— BEGIN PAGE EXTRACT —

[PATCH v3 0/4] implement vcpu preempted check
Pan Xinhui
xinhui at linux.vnet.ibm.com
Fri Sep 30 19:31:48 AEST 2016
在 2016/9/30 17:08, Paolo Bonzini 写道:
>
>
> On 30/09/2016 10:52, Pan Xinhui wrote:
>>> x86 has no hypervisor support, and I'd like to understand the desired
>>> semantics first, so I don't think it should block this series. In
>>
>> Once a guest do a hypercall or something similar, IOW, there is a
>> kvm_guest_exit. we think this is a lock holder preemption.
>> Adn PPC implement it in this way.
>
> Ok, good.

— END PAGE EXTRACT —
— BEGIN RECORDS SUPPLIED —

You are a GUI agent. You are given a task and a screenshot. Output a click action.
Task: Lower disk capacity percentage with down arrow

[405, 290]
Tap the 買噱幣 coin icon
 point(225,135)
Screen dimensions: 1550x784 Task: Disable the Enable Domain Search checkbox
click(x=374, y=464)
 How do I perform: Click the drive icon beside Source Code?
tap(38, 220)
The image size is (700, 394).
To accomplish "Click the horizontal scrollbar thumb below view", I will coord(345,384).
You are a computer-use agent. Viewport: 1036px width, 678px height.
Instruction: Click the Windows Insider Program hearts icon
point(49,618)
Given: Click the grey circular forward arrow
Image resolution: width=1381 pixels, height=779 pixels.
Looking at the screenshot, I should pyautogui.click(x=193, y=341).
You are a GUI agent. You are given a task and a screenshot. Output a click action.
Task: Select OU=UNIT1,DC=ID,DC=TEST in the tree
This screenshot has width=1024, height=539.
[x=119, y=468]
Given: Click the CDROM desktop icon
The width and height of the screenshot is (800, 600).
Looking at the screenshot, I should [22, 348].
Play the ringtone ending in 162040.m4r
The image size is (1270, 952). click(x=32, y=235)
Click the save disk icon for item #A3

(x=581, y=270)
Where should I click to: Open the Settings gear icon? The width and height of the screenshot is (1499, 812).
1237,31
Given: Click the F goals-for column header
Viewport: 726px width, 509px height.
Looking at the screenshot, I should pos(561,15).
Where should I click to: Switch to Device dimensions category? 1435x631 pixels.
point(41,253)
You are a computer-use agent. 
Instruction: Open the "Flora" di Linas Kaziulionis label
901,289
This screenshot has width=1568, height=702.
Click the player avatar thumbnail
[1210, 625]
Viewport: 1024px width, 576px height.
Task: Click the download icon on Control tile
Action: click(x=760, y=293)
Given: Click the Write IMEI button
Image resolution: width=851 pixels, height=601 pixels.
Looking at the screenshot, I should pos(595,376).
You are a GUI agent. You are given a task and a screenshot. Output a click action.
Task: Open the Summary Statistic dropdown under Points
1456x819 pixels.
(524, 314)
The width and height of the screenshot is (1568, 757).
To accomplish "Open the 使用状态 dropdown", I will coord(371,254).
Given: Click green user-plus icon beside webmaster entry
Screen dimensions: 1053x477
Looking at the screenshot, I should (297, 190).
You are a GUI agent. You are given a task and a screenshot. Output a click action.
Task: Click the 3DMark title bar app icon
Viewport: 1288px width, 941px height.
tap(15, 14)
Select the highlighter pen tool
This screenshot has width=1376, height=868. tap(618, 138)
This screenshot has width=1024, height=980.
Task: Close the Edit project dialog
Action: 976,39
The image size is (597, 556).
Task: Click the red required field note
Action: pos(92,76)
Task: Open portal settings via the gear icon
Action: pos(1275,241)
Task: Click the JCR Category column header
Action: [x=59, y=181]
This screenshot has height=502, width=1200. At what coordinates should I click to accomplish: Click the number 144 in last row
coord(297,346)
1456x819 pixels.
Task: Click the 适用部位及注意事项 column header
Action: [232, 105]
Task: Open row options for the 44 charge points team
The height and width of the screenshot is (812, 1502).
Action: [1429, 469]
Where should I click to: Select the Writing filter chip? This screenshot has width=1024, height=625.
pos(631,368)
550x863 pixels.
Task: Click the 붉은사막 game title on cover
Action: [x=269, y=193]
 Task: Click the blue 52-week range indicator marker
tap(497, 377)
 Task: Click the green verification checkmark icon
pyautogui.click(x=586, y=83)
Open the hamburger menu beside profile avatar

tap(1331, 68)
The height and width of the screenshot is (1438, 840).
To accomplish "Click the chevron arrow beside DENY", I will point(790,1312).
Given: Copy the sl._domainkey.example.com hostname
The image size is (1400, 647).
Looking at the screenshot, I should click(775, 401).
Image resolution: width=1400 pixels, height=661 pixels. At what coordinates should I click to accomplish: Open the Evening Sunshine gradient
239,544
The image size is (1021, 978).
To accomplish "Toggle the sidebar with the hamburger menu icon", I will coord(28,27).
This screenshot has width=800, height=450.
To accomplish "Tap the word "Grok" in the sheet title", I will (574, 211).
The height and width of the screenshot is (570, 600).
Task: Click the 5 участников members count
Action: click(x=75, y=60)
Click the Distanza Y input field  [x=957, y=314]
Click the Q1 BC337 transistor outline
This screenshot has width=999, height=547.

— END RECORDS SUPPLIED —

_WORK TO BE COMPLETED_
Reproduce the mailing-list message about the vcpu preempted check patch, which appears above the entries, in full and unchanged.

_PROBLEM SOLUTION_
[PATCH v3 0/4] implement vcpu preempted check
Pan Xinhui
xinhui at linux.vnet.ibm.com
Fri Sep 30 19:31:48 AEST 2016
在 2016/9/30 17:08, Paolo Bonzini 写道:
>
>
> On 30/09/2016 10:52, Pan Xinhui wrote:
>>> x86 has no hypervisor support, and I'd like to understand the desired
>>> semantics first, so I don't think it should block this series. In
>>
>> Once a guest do a hypercall or something similar, IOW, there is a
>> kvm_guest_exit. we think this is a lock holder preemption.
>> Adn PPC implement it in this way.
>
> Ok, good.